Türkei: Konflikt mit PKK spitzt sich zu

In der Türkei warnt die pro-kurdische Oppositionspartei HDP jetzt offen vor einem Bürgerkrieg. Der Konflikt zwischen Armee und Regierung und der verbotenen kurdischen Terrororganisation PKK eskaliert immer weiter.

In der von Armee und Polizei abgeriegelten Stadt Cizre im vor allem von Kurden bewohnten Südosten der Türkei sind in den vergangenen Tagen mehr als 30 Menschen getötet worden, die meisten Kämpfer der PKK heißt es offiziell. Kurdische Organisationen sprechen hingegen von mehr als 50 Toten, darunter viele Zivilisten.

Mittagsjournal, 11.9.2015

Aus Istanbul,

Eine Stadt im Ausnahmezustand. 120.000 Menschen abgeriegelt von der Außenwelt. In Cizre tötet und verhaftet die türkische Armee Terroristen der PKK und habe in den vergangenen Tagen hunderte Kilogramm Sprengstoff unschädlich gemacht heißt es offiziell. Die pro-kurdische Oppositionspartei HDP zeichnet ein anderes Bild. Sie spricht auch von vielen getöteten Zivilisten. Von Bewohnern, die nicht ausreichend mit Lebensmitteln, Wasser und Medikamenten versorgt würden. Das türkische Militär hat einen regelrechten Belagerungsring um die Stadt gezogen. Beobachtern wird der Zugang nach Cizre verwehrt: „Wie sollen wir in Cizre Wahlen abhalten können oder in anderen Städten wie Batman, Erzurum oder Sirnak“ fragt der Chef der pro-kurdischen Oppositionspartei Selhattin Demirtasch. „Ohne Stabilität und Frieden, wie sollen die Menschen hier in Sicherheit wählen können?“

Für den 1. November hat Präsident Erdogan Neuwahlen ausgerufen, die er – wie viele glauben – ganz bewusst selbst vom Zaun gebrochen hat, in dem er die Koalitionsverhandlungen nach den regulären Parlamentswahlen im Juni sabotiert hat. Die legale, pro-kurdische Oppositionspartei HDP gerät immer mehr zwischen die Fronten.

Nationalisten verwüsten Parteilokale der Oppositionspartei, der Präsident rückt sie ins Eck der Terroristen, will unbedingt verhindern, dass sie neuerlich den Sprung ins Parlament schafft. Dann – und nur dann – könnte seine AKP eine klare absolute Mehrheit erreichen, die Verfassung ändern und damit Präsident Erdogan geben was er will – die uneingeschränkte Macht, per Gesetz abgesegnet. Dafür nimmt Erdogan die Konfrontation mit der PKK, ein Ende des zaghaften Friedensprozesses mit den Kurden und bürgerkriegsähnliche Zustände in Teilen des Südostens in Kauf sagen seine Gegner.

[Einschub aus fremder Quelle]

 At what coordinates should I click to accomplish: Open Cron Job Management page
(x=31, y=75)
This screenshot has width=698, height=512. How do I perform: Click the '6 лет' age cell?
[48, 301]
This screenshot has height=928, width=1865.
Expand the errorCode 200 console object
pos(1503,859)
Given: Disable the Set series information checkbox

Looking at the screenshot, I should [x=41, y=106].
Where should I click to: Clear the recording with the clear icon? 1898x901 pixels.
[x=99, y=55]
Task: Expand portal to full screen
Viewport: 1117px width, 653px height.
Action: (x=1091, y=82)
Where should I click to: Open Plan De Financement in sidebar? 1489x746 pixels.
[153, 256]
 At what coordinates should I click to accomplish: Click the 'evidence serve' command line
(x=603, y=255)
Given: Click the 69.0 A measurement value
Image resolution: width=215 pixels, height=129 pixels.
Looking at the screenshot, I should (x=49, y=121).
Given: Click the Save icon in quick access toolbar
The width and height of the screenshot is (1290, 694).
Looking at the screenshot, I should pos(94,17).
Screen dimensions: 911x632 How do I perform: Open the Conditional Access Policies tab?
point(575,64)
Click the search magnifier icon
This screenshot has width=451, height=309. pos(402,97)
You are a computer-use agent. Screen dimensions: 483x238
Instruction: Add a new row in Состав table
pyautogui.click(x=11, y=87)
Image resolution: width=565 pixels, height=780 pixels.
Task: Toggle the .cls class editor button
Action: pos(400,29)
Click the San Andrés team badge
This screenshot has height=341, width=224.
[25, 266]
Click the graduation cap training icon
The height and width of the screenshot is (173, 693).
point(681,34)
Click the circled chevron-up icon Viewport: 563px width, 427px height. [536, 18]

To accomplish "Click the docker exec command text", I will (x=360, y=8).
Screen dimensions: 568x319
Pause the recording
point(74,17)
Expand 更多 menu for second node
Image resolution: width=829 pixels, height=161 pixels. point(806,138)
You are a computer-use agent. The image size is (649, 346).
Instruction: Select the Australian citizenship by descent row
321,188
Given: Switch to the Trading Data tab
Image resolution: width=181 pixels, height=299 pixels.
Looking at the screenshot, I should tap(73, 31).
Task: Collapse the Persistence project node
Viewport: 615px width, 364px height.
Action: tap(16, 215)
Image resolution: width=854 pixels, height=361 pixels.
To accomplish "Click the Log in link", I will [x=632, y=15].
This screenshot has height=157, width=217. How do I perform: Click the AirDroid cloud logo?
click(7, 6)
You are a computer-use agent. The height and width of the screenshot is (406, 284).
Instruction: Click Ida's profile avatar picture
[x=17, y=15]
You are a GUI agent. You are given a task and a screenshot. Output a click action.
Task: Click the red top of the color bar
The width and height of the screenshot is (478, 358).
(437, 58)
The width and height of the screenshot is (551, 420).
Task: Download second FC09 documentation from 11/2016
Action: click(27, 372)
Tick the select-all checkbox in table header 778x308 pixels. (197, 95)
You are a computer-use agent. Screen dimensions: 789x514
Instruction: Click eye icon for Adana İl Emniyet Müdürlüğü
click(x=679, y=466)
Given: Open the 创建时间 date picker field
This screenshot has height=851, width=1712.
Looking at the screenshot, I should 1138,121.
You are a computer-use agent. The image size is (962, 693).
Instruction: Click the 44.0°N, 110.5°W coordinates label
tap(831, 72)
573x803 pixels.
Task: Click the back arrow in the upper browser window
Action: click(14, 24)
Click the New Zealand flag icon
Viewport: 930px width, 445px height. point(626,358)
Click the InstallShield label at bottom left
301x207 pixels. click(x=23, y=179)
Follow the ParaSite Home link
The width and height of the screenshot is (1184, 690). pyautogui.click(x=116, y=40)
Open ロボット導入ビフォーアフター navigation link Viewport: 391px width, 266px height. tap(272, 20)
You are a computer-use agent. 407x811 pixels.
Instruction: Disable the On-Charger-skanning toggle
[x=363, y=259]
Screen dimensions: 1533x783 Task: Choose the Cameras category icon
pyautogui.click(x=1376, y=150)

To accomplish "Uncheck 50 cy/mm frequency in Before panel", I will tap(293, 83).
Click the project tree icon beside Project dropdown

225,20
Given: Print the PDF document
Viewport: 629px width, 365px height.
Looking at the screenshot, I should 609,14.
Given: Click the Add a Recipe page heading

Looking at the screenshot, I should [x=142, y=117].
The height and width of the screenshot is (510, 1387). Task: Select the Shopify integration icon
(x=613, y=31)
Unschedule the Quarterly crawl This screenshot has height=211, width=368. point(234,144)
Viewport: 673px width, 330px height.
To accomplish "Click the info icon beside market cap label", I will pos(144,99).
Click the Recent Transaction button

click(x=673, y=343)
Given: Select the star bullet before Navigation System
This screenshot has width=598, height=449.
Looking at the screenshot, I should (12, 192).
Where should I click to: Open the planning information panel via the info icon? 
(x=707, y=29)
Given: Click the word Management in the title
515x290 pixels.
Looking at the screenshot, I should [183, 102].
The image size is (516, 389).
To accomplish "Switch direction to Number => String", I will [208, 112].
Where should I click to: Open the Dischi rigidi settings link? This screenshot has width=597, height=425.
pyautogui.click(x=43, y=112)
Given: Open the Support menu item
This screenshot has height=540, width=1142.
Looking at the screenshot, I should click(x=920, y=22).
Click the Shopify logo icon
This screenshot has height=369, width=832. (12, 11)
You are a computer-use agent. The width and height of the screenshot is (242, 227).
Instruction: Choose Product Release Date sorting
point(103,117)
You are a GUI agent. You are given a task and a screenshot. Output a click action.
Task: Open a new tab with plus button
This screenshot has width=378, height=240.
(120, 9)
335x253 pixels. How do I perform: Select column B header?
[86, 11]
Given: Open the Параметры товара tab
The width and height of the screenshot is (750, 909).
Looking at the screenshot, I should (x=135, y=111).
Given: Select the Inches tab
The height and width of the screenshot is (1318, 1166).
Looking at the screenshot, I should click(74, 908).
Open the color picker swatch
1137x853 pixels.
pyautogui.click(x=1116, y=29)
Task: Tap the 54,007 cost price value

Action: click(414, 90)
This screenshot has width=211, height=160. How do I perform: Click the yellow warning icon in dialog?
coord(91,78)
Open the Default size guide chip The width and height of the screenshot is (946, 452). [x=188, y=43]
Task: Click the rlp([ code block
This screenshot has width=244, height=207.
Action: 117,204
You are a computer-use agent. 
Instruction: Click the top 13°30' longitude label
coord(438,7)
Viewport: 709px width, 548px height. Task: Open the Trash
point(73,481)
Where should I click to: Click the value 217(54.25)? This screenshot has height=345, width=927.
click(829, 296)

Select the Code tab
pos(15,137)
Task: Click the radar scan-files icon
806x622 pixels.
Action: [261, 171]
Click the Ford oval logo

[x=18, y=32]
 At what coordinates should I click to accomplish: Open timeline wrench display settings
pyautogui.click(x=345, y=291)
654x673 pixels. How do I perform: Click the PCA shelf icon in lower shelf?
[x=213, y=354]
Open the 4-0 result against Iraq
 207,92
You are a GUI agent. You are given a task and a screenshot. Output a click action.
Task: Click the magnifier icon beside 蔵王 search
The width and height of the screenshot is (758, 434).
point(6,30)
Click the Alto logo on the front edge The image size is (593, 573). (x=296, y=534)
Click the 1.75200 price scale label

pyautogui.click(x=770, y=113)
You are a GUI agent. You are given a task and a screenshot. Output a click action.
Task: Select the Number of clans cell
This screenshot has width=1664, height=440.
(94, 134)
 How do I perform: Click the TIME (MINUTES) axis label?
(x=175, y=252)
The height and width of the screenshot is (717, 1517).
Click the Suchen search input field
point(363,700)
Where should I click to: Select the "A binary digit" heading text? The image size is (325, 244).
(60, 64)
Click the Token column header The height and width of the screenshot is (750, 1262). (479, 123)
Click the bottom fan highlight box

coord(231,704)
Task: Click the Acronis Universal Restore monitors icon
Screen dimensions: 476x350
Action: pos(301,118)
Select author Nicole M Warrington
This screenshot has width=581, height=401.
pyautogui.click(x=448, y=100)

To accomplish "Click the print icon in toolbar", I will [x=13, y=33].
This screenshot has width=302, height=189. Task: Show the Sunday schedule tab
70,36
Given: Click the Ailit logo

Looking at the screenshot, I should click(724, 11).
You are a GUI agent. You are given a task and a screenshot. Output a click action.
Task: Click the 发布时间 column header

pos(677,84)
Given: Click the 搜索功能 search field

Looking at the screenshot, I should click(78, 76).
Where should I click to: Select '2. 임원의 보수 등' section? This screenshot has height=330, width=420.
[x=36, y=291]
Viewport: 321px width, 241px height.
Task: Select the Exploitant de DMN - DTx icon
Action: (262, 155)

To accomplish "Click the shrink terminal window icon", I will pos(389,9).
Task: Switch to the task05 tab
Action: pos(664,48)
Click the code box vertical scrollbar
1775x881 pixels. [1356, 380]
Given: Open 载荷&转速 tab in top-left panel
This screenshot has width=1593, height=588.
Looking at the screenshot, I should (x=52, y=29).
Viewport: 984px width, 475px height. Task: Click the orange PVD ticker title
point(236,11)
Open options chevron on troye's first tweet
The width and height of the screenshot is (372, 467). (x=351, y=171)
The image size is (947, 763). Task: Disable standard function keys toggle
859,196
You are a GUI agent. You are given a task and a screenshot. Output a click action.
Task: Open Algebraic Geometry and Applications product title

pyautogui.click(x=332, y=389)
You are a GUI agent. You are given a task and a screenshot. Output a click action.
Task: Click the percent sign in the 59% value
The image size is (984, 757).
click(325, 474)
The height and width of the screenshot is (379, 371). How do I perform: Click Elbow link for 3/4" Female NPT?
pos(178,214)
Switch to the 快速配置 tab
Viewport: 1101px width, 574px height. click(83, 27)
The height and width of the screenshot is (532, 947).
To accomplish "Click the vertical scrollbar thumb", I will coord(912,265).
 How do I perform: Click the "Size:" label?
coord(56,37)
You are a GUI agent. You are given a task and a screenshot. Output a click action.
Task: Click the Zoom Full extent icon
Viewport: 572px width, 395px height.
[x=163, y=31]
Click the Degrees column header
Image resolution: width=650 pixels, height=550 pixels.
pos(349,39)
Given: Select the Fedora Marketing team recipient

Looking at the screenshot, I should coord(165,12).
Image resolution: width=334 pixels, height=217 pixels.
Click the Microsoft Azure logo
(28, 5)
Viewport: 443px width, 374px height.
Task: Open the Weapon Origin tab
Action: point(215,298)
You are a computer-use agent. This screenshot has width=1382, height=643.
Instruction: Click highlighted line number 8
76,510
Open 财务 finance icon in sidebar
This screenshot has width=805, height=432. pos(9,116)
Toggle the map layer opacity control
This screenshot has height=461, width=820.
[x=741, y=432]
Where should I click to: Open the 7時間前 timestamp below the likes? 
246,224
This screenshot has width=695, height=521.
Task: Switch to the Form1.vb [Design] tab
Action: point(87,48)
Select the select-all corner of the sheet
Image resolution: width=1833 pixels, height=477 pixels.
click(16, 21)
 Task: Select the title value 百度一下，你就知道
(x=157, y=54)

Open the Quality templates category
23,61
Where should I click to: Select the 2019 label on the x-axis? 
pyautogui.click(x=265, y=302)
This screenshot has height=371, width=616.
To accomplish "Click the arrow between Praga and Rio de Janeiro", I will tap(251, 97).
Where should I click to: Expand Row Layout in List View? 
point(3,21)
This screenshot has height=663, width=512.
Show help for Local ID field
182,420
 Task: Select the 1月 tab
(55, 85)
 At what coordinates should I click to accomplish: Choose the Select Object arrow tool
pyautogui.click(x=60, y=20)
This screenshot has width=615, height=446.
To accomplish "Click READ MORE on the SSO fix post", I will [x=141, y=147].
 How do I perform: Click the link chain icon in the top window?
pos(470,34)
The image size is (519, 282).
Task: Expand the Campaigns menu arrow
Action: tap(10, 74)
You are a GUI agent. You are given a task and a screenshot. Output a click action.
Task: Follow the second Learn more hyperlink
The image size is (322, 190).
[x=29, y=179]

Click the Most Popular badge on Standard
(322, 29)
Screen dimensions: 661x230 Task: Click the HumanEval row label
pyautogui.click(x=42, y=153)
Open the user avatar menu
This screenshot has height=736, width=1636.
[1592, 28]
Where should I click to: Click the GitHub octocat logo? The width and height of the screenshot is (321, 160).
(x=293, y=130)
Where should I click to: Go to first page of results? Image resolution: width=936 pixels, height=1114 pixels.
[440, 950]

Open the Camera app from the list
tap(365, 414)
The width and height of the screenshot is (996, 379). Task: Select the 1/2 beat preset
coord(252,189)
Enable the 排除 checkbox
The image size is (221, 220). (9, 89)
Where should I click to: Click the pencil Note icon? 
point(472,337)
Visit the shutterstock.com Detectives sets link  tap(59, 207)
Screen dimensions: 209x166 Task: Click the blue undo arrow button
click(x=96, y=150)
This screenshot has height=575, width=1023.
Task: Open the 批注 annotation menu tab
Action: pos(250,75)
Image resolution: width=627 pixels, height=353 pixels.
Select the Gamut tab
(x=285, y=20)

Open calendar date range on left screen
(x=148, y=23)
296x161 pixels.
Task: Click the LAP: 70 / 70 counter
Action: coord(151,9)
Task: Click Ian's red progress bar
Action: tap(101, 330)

Auch der PKK-Führung scheint der politische Aufstieg der legalen, pro-kurdischen Opposition ein Dorn im Auge zu sein. Nach deren Wahlsieg fürchtete die PKK um ihre Existenzberechtigung und den politischen Alleinvertretungsanspruch der Kurden. Die Terrororganisation hat mit einer Welle an Gewalt darauf geantwortet und damit den Gegnern der oppositionellen HDP in die Hände gespielt.

Es ist der Zeit nationalistischer Emotionen und einer zunehmenden Radikalisierung auch der Anhänger des Präsidenten, die mit Steinen Fenster von Medienhäusern zertrümmern und versuchen Redaktionen ungeliebter, sprich regierungskritischer Zeitungen stürmen: „Die zerbrochenen Fensterscheiben am Eingang unseres Gebäudes sind ein Symbol. Sie zeigen in welchem Ausmaß die Pressefreit in unserem Land bereits zerstört ist“ sagt Sedat Ergin, der Chefredakteur der liberalen Tageszeitung Hürriyet. Die Sorge um die politische Zukunft der Türkei. Sie wächst mit jedem Tag.